> _Instructions for the task_
Exactly as they appear, retype the lines from the one containing "At what coordinates should I click to accomplish: Click" through the final line of the data below. Leave pictures out.

Stored records

━━━

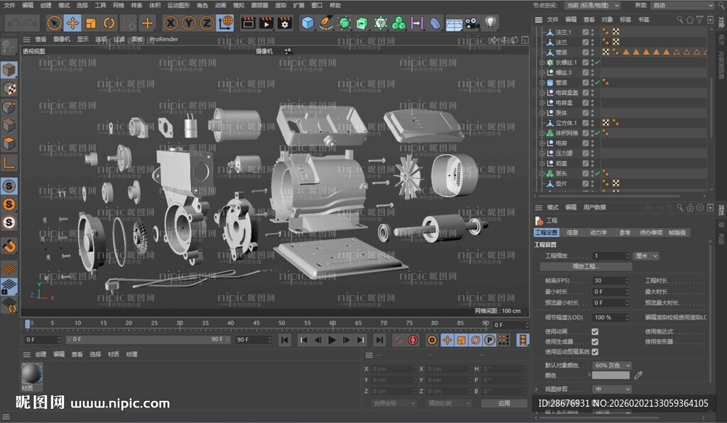
Task: Select the Rotate tool
Action: coord(108,23)
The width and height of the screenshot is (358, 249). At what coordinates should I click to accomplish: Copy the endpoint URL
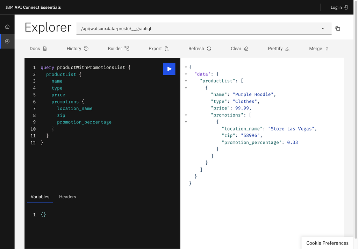(x=338, y=29)
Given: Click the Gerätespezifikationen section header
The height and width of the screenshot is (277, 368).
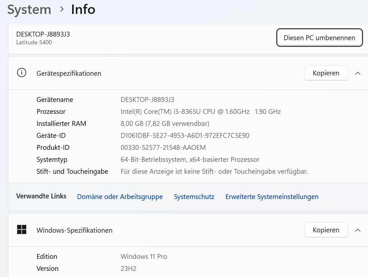Looking at the screenshot, I should click(69, 73).
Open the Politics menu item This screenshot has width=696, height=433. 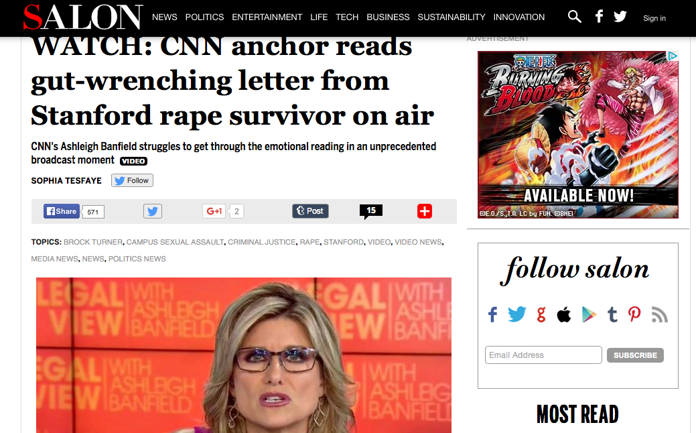point(204,17)
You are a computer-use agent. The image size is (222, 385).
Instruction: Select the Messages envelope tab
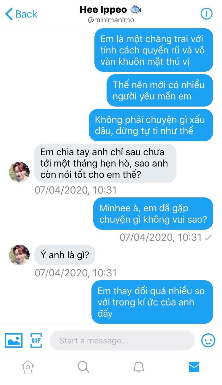click(x=194, y=367)
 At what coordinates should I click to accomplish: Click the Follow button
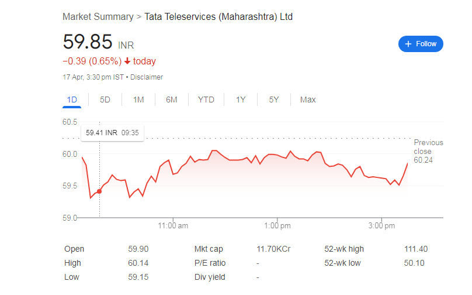click(x=421, y=44)
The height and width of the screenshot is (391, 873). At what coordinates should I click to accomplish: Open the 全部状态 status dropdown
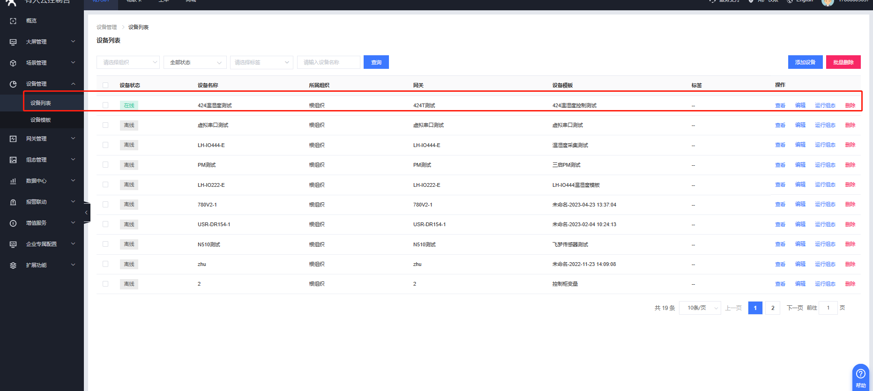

━━━

> _Solved exercise_
 At what coordinates should I click to accomplish: Click the Follow button
click(x=421, y=44)
The height and width of the screenshot is (391, 873). At what coordinates should I click to accomplish: Open the 全部状态 status dropdown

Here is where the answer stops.